There's quiet a lot of game programmer types rebelling against 'OOP' right now. As far as I can see, the main problem is that people private everything by default and therefore treat any type T as a hierarchy of types that need to communicate instead of just a flat table of data. This I think is really the only problem and it's fitting that Zig doesn't have private. RAII on the other hand is great, but C++ messes it up with non destructive moves.
<pianofingers>
Rust and Zig show better alternatives, with Zig possibly having "var x = clean foo()" or "var x = noclean foo()" <- that's a proposal I noticed that I really like.
very-mediocre has quit [Ping timeout: 260 seconds]

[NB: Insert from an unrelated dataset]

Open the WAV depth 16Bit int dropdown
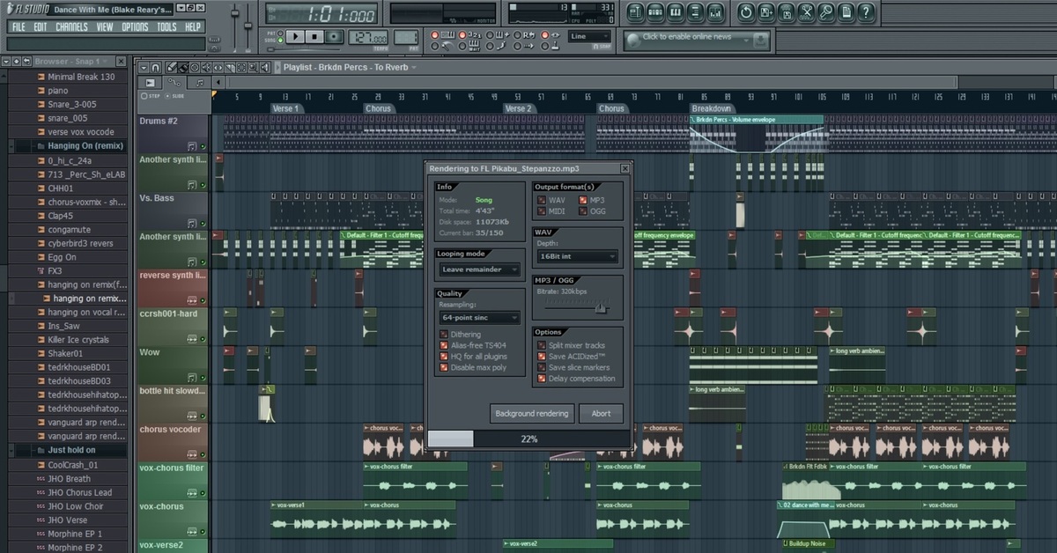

Triplefox[m] has joined #zig
<alexnask>
@andrewrk Should @elemCast work for Fn and Promise types?
<alexnask>
I guess promise types should work but I dont see how Fn types would
very-mediocre has joined #zig
<very-mediocre>
I don't mind class hierarchies of actual things
<very-mediocre>
what I hate is those very abstract Javaesque classes
<very-mediocre>
overuse of design patterns is infuriating
<very-mediocre>
You end up with interfaces like IGameFactoryFactory
<very-mediocre>
yes that's a factory of a factory
<very-mediocre>
and you have to pass it something that implements IGameModuleDBAdapter
<Triplefox[m]>
i am a fan of shallow hierarchies...ime the applications i write usually manifest most simply as an intricate top level
<Triplefox[m]>
deeper code with reusable modules, those are the things i can't get until much later when the code matures...i see it as like harvesting
<very-mediocre>
I think erring on the side of pure functions fixes a lot of these things
<very-mediocre>
it helps you identify if a function or structure can be a module on its own
<very-mediocre>
The problem with OOP is nobody can decide what should be its own module/abstraction
<Triplefox[m]>
since i'm also working on games it serves me really well...when you have a real-time event loop the difficulty is that aiming for pure functions is the exceptional case
<very-mediocre>
It's more of a design thing I guess
<very-mediocre>
I try to decide if the thing I am trying to abstract is actually "pure" in nature
<very-mediocre>
if so, it's a separate module
<very-mediocre>
(could be a class, depends on the language)
<very-mediocre>
I might still implement it with some side effects
<very-mediocre>
if needed.
<very-mediocre>
Conceptual purity is just a really powerful hint
<Triplefox[m]>
semi-related, i had a bad experience with how "pure" worked in D - transcendental math sets hardware state, so doing some trigonometry made my function non-pure...turned me off to how they did there
<alexnask>
@TripleFox I think you can mark a function as pure when it actually mutates stuff in D right?
quc has joined #zig
<alexnask>
So called "weak purity"
<Triplefox[m]>
there is some workaround yes...but it feels like it's not the right way to do it(not that i have a better idea)
<very-mediocre>
I'm not a compiler guy but I still don't understand why a compiler can't mark functions as impure
<very-mediocre>
and then taint any function that calls an impure function, making it impure too
<Triplefox[m]>
i guess in my mind, if i want weak guarantees about semantics for a specific application, metaprogramming tends to do better at that
<Triplefox[m]>
the time-honored tradition of the macroassembler
very-mediocre has quit [Ping timeout: 260 seconds]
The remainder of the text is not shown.